DIRECTIONS FOR THIS TASK: Output the lines of the entries below exactly as they appear, from the line containing "The height and width of the screenshot is (398, 1024)." through the end of the entries, both ends included.

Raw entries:
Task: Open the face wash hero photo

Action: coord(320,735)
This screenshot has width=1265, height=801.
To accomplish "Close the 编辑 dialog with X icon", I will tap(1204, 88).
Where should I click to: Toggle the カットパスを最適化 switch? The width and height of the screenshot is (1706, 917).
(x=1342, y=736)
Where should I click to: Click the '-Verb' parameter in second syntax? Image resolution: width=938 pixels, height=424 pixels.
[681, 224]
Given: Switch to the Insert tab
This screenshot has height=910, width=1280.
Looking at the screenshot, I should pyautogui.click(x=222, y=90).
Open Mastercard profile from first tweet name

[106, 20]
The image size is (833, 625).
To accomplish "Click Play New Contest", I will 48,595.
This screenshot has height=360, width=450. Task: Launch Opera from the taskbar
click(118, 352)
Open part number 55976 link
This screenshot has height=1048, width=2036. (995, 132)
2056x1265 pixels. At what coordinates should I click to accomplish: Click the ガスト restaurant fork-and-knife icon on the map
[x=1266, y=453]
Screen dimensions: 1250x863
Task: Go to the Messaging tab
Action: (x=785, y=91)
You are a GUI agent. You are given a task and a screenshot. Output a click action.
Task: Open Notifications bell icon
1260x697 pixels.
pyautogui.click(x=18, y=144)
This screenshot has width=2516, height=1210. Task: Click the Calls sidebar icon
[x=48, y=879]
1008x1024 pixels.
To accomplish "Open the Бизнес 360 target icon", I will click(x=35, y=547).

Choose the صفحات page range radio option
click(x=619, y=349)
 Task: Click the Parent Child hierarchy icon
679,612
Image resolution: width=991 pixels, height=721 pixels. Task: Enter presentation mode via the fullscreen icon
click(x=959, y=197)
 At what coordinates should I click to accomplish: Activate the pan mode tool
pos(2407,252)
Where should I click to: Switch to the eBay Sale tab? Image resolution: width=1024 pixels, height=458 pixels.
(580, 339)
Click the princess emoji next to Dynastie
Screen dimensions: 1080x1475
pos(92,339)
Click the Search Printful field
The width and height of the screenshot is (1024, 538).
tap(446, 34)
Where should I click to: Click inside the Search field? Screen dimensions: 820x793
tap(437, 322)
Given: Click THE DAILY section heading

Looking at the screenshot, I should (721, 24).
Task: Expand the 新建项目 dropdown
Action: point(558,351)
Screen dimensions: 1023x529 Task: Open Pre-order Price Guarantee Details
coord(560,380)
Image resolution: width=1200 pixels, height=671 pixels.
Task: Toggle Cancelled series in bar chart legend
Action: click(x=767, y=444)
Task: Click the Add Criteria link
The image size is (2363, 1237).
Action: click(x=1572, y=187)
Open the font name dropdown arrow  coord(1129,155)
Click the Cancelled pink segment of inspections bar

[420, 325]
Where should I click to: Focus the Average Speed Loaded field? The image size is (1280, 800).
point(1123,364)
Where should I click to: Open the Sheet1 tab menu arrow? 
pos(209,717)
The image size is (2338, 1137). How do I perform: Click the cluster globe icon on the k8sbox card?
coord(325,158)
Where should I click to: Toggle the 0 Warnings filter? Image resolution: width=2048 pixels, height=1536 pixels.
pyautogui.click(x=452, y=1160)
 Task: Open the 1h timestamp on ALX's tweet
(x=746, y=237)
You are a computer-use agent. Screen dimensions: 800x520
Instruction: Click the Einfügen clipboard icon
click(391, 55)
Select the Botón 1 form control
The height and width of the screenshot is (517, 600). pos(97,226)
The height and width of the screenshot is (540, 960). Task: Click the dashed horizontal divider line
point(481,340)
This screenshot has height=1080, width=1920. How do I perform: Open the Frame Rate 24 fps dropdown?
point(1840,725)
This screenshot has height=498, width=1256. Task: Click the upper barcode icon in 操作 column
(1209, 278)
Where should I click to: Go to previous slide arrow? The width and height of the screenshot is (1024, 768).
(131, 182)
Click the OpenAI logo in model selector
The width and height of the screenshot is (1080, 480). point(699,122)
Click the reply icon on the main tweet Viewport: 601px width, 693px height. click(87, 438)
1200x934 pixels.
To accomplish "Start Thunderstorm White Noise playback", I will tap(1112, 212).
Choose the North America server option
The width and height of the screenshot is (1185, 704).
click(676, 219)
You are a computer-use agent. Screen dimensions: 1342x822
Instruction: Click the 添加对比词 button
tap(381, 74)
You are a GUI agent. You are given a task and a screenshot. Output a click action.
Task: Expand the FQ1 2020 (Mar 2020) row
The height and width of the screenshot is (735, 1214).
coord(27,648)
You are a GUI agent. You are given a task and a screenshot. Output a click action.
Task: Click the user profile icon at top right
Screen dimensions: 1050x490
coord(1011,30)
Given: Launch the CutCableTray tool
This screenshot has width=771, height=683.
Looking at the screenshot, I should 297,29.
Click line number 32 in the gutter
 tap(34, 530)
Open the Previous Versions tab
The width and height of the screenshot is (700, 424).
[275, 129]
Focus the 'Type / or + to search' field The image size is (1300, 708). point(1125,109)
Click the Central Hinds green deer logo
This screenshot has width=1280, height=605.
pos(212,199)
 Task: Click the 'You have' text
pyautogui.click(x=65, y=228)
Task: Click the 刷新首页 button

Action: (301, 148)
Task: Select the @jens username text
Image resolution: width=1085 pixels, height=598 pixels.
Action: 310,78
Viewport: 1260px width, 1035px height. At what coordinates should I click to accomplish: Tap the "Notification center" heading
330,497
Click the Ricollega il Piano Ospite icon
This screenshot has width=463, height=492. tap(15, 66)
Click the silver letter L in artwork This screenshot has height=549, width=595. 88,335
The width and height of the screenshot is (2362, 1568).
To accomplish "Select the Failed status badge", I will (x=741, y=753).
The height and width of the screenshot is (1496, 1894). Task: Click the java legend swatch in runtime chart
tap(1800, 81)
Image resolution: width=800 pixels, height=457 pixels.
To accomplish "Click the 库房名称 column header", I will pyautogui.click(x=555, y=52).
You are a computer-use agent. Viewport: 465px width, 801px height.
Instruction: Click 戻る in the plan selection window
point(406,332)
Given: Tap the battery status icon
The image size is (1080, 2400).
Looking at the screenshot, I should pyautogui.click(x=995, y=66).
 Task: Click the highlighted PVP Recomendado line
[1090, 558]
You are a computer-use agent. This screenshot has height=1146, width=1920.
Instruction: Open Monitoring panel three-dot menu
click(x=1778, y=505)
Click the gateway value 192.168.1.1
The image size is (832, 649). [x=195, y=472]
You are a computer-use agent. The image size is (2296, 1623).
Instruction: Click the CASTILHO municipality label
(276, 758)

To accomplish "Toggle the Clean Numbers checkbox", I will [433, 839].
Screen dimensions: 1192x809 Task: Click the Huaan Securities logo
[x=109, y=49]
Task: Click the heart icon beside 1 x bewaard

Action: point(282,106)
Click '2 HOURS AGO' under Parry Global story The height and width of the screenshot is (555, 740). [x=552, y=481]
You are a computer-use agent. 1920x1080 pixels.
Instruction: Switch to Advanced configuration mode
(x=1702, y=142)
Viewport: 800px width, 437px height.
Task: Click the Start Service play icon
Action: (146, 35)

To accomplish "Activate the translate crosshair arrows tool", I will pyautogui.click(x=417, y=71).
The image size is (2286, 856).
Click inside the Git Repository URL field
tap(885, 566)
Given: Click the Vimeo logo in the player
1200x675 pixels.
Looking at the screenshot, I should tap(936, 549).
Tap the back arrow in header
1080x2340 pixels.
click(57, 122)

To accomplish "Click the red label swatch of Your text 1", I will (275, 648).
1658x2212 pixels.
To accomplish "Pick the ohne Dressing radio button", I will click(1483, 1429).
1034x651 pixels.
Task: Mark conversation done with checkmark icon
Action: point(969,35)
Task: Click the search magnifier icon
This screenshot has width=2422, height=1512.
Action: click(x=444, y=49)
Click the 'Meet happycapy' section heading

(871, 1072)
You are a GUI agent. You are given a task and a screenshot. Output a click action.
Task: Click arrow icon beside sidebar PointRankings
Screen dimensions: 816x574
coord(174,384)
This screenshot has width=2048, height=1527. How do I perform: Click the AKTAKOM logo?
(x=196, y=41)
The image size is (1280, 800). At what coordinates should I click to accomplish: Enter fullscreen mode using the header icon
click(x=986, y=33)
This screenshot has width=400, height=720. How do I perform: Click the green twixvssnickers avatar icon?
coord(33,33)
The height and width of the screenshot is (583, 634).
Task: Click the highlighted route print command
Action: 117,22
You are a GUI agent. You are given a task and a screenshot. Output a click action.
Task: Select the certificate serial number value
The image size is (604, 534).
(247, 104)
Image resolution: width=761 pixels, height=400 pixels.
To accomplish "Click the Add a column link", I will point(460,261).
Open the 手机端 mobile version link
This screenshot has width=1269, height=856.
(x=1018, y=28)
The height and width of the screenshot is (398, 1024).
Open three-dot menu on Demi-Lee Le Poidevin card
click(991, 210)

THE RESPONSE:
The height and width of the screenshot is (398, 1024).
Open three-dot menu on Demi-Lee Le Poidevin card
click(991, 210)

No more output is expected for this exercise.